A Pitstop in Milan
Un guide pour les curieux culturels, élégamment inclinés.
4 Min de lectureMilan porte son patrimoine avec légèreté. C'est une ville où la mode n'est pas criée mais comprise, où la culture vit non seulement dans les galeries mais aussi dans la façon dont une veste est ajustée, la façon dont un expresso est versé, la façon dont les habitants parlent avec leurs mains et leurs chaussures.
C'est bien la capitale du style en Italie, mais aussi de la substance. Sous la précision de la couture se cache une longue histoire de fabrication. Ruines romaines sous des tours de verre. Toiles de la Renaissance derrière des portes en acier brossé. Tout est là, si vous faites attention.

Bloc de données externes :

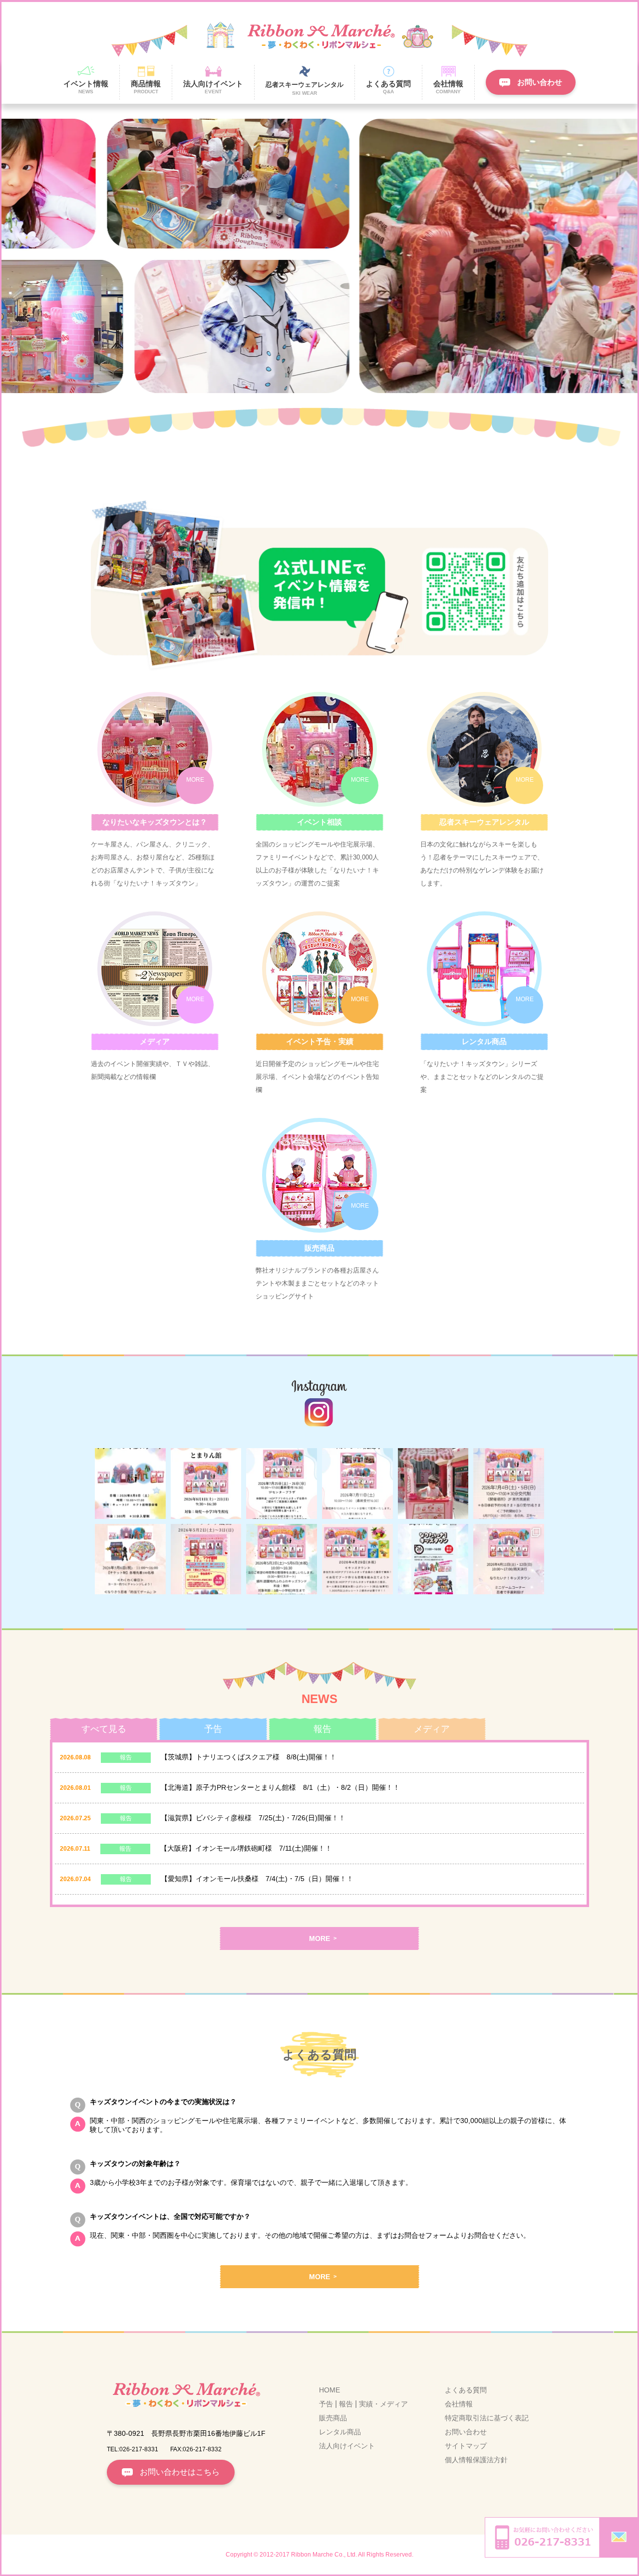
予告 (326, 2404)
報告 (346, 2404)
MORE (319, 1938)
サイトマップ (466, 2446)
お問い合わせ (466, 2432)
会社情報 (459, 2404)
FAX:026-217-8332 (196, 2449)
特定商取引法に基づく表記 (487, 2418)
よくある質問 (466, 2390)
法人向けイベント (347, 2446)
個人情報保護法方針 (476, 2460)
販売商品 (333, 2418)
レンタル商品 (340, 2432)
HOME (329, 2390)
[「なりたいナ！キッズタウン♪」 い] (433, 1483)
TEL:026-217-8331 (132, 2449)
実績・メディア (383, 2404)
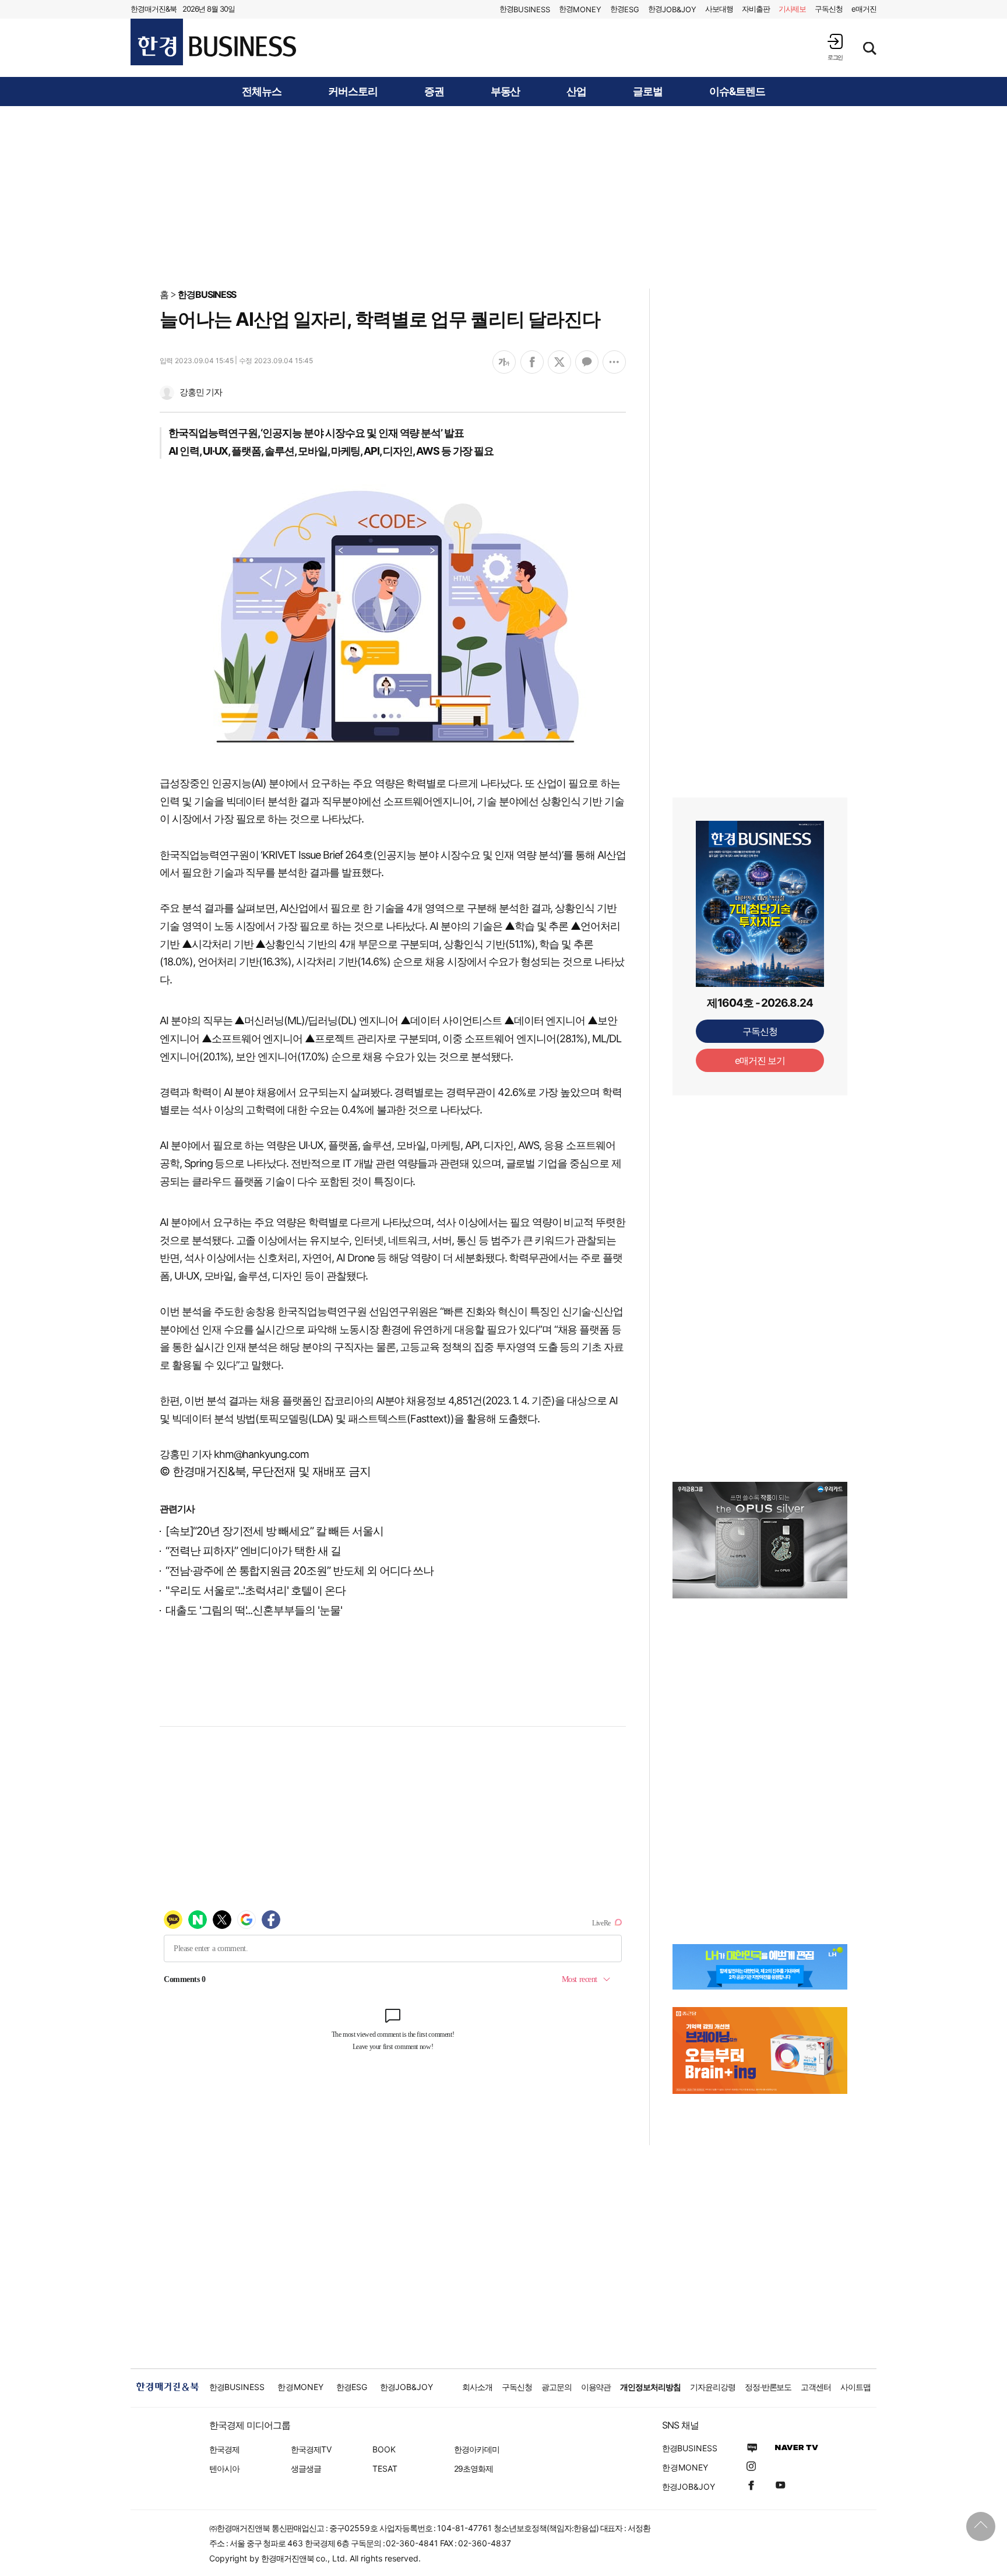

Chez Morris, nous admirons la confiance tranquille de Milan, sa capacité à avancer avec son temps sans jamais les poursuivre. Une ville qui récompense l'observation attentive. Où les détails comptent. Voici quelques-uns de ceux que nous avons remarqués.
Enregistrement à
Hôtel Cavour
À quelques minutes de marche de l'art et de l'agitation de Brera, l'Hôtel Cavour fait les choses correctement depuis les années 1950. Le hall est tout en lignes épurées et éclairage doux, mais le véritable charme se trouve à l'étage, dans les chambres plus anciennes, celles restées intactes, non modernisées, parfaites. Tapis verts, accessoires en laiton, murs lambrissés. Ça sent légèrement le cirage et le temps. Demandez spécifiquement ces chambres, elles sont la raison pour laquelle nous sommes revenus.
Boissons chez
Milano Basso
Descendant un escalier au coin d'une rue animée, Milano Basso ressemble à un secret qu'on est en train de vous révéler. Tous les tons sont feutrés et les silhouettes du milieu du siècle, il y a un buzz discret à l'endroit. Les Negronis sont remués, jamais secoués. La bande sonore est douce et lente, jazz, parfois un morceau bien placé de Bowie. Restez pour un verre, probablement deux.
Dîner chez
Antica Trattoria della Pesa
Pas de réinvention ici et c'est le but. Le risotto alla Milanese est vif avec le safran, l'ossobuco est riche et tendre. Les tables sont assez proches pour entendre le prochain plat, et il y a quelque chose de rassurant dans le bruit des assiettes et le bruit doux d'une bouteille de vin qu'on pose. Un lieu pour la conversation, pour manger lentement, pour une tradition bien gardée.
Une matinée à
Villa Necchi Campiglio
Nichée derrière une haie de camélias et de hauts portails, la Villa Necchi Campiglio donne l'impression d'avoir été faite pour être découverte lentement. Construite dans les années 1930 pour les sœurs Necchi, royauté industrielle milanaise avec un goût pour la modernité, c'est l'un de ces rares endroits où chaque détail a été choisi avec soin. L'architecte, Piero Portaluppi, s'est inspiré du rationalisme mais l'a adouci, superposant confort, glamour discret et une quantité surprenante d'esprit.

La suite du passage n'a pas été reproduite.